The Essential Guide to Securing Commercial Properties Against Physical Breaches

commercial properties against physical breaches

The first time a locksmith sees your building can’t be after a break-in. Get to know a locksmith before you need one, and work with them to develop a strategy that understands and protects your assets, whether people or information.

Start With The Shell, Then Work Inward

The external perimeter of a commercial building is your first line of defence. But, are your gates, bollards, and external entry points being evaluated for aesthetics or sturdiness? Approximately 35% of commercial burglary incidents involving hardware or lock failures were due to forced entry (Australian Institute of Criminology), but all too often the weak spot is the easiest to identify: the physical lock or door.

When the perimeter entry points are evaluated, the layout of the inside of your building becomes equally important. High-value zones (server rooms, executive offices, archive storage, etc.) should be put behind a secondary entry layer. This zoning approach means that a breach at the front door doesn’t automatically give access to the heart of your operation. The perimeter deters would-be thieves. The internal zones slow down and hopefully contain the thief who felt they needed to press further.

Why Restricted Keying Changes The Risk Profile

The vulnerability of traditional commercial key systems is due to the fact that an exact copy of the key can be made at any hardware kiosk without the keyholder’s permission or even their knowledge. The business you manage may have been using the same keying system for the past 30 years and not had a single issue, but the sad truth is that you would have no way of knowing. This leaves a key system vulnerable to former employees, contractors, or anyone else who had access to it for a short period of time. A stray key that isn’t considered lost.

In contrast, restricted keyway systems put a complete stop to this. The profile of the keyway is patented. That means retailers aren’t allowed to carry the blanks needed to machine a key, even if they wanted to. Without the requisite blank, the only way to authorize a duplication is through the keyholder of record. This ensures that the person’s permission is always secured first and a paper trail is created. Naturally, all of this is only as effective as the quality of the initial setup, which is why the lock installations Perth businesses and residents choose can make all the difference. If the cleanliness contract was switched to another business all a manager would have to do would be to let the custodial staff go and rekey the building. A very simple solution.

The Audit Trail That Physical Keys Can’t Give You

A key pass card or fob can be deactivated immediately, as can a phone app. Whether someone lost a key or is no longer allowed entry, the response is the same: press a button, and create a new entry in the log.

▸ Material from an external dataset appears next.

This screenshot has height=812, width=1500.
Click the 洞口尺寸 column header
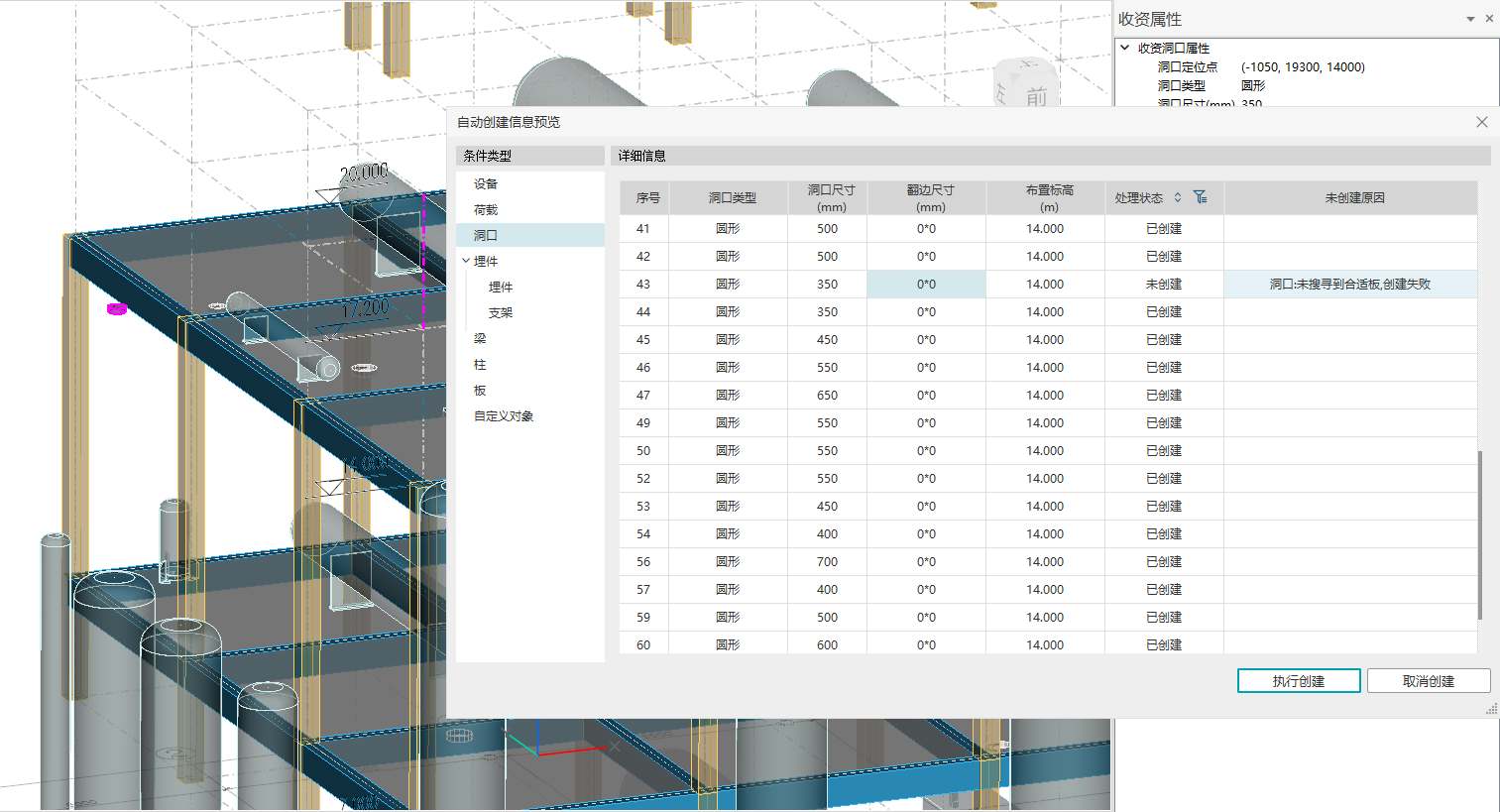coord(830,197)
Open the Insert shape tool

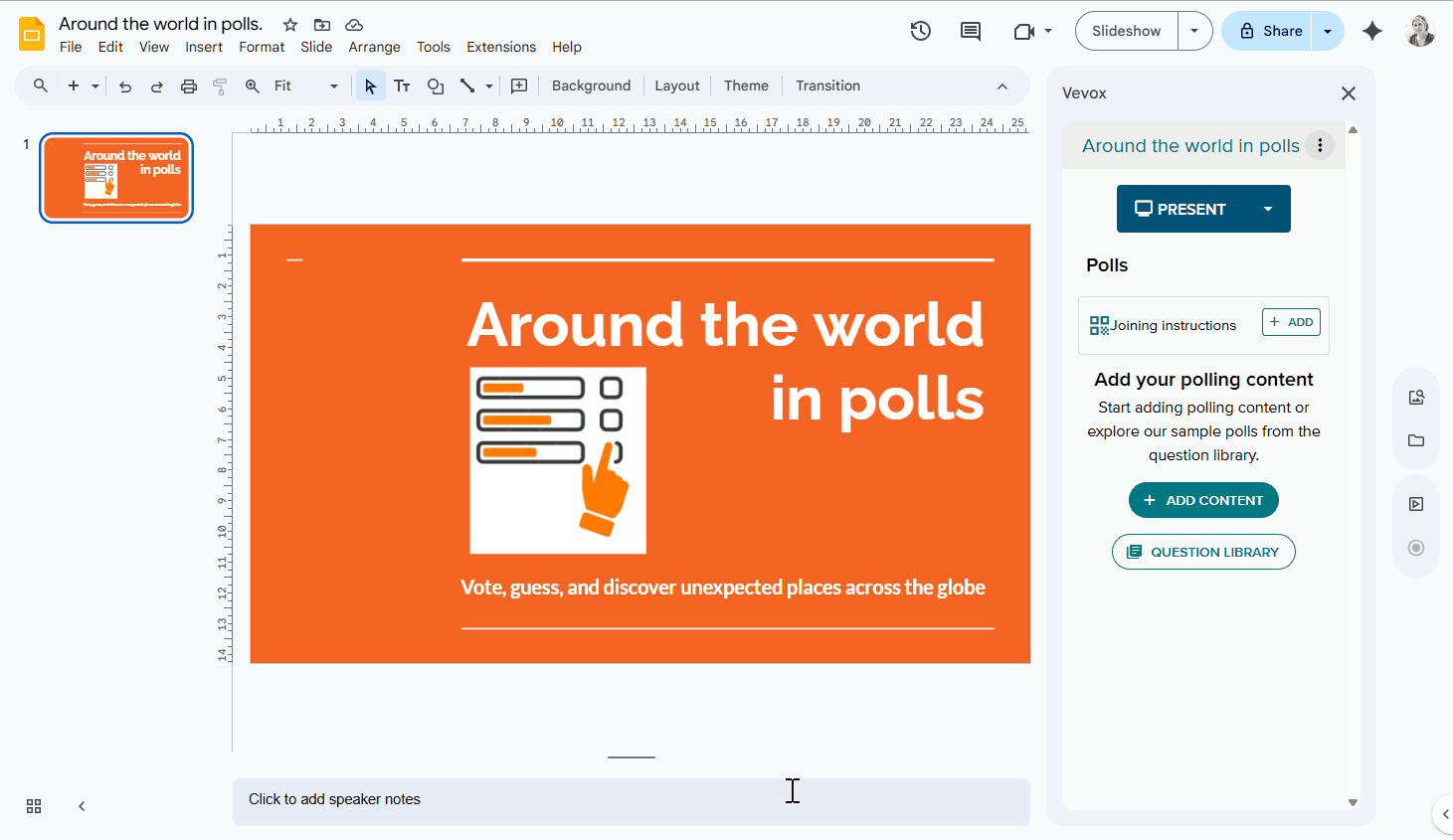click(435, 85)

Onboarding new employees, temporary staff, or visitors is also easier with access control systems. Rekeying valuables is not the answer. Instead, program a temporary access code for their visit, or issue them a temporary card. The system can even be set to only give that credential access during certain hours – the duration of a shift, for example, or only during approved visiting hours.

Compliance, Egress, And The Hardware No One Checks

Security improvements must be carefully balanced to maintain safety. For example, if egress is impeded during a panic situation, your liability costs can dramatically increase. This is most commonly ignored during installation, where the wrong screws can make easy access for maintenance turn into a nightmare for security.

It’s not as simple as a lock being fire-rated either. Fire doors must be self-closing and latching every time. It is acceptable to use an electrified lock on a fire door, provided it fails open on a power loss. Many locks don’t come with the fail-secure feature standard, so for property managers, it’s safer to assume the installer has chosen a lock that remains locked unless power is applied.

It is also necessary for your system to release all locks in a power loss, and for this specific safety system, running on emergency backup power, to still secure and protect your premises. Some systems do this by default, others require partial re-wiring or installing auto-door closers. Since that adds cost, the conversation often doesn’t come up until after install.

Maintenance Is Part Of The System, Not An Afterthought

More often than not, people are not aware of how often commercial door hardware fails because the number of usages cannot be compared to residential environments. For instance, a door closer used in a busy retail store or office can cycle several hundred times per day. Seals wear out. Springs get looser. Alignment goes off. A lock may have passed the initial test of time upon installation but start to leave your door exposed a year and a half later, and no one is the wiser.

When you have bi-annual maintenance checks set up for your high-traffic entryways this is all caught before issues can become points of entry. A professional commercial locksmith directs your attention to wear issues, re-aligns strike plates, tests the resistance of the cylinder and alerts you to hardware coming close to end of cycle life. Physical security isn’t a single installation. It’s a system that must be managed, monitored, and adjusted as a business and its associated risks grow.